THE TASKS:
**1.** According to the book summary, why will a reader be tempted to check their phone three times before finishing chapter 1? Answer in one to three sentences.
**2.** Answer these questions about the book summary:
(a) What position does Tony Reinke hold at desiringGod.org?
(b) What is the title of the book's conclusion?
(c) What is the title of chapter 7?

A Brief Book Summary from Books At a Glance
by Nathan Sundt
About the Author
Tony Reinke is a journalist and serves as senior writer for desiringGod.org. He hosts the popular Ask Pastor John podcast and is the author of Lit! A Christian Guide to Reading Books and Newton on the Christian Life.
Overview
Tony Reinke’s book reacts to the fast-changing realities of technology and modern life while employing a biblical theology of technology and careful conceptual analysis not to overreact. The whiplash of modern technology can often be taken for granted in the psyche of the reader, so Reinke is careful to emphasize in his discussion how these technological changes recapitulate the sins, failings, and foibles of the human past—and point toward the redeemed future of Christ’s people.
Table of Contents
Foreward by John Piper
Introduction: A Little Theology of Technology
1 We Are Addicted to Distraction
2 We Ignore Our Flesh and Blood
3 We Crave Immediate Approval
4 We Lose Our Literacy
5 We Feed on the Produced
6 We Become Like What We “Like”
7 We Get Lonely
8 We Get Comfortable in Secret Vices
9 We Lose Meaning
10 We Fear Missing Out
11 We Become Harsh to One Another
12 We Lose Our Place in Time
Conclusion: Living Smartphone Smart
Epilogue
Summary
Chapter 1: We Are Addicted to Distraction
Reinke opens chapter 1 with statistics that shock and clarifies like a spritz of cold water: “We check our smart phones about 81,500 times each year, or once every 4.3 minutes of our waking lives, which means you will be tempted to check your phone three times before you finish this chapter.” He continues, “Our phones are addictive, and, like addicts, we seek hits immediately in the morning.” This technologically-assisted interconnectivity allows “hundreds of people… [to] interrupt us at any moment. And when we are bored, with the flick of a thumb we can skim an endless list of amusements and oddities online.”

AVAILABLE DATA:
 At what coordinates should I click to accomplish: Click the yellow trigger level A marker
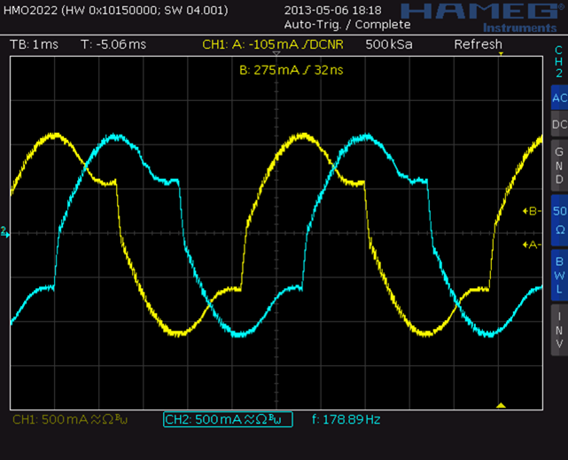(532, 245)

RESULTS IN ORDER:
**1.** People check their smartphones about 81,500 times each year, or once every 4.3 minutes of their waking lives. That rate means a reader will be tempted to check three times before finishing the chapter.

**2.**
(a) Senior writer
(b) "Living Smartphone Smart"
(c) "We Get Lonely"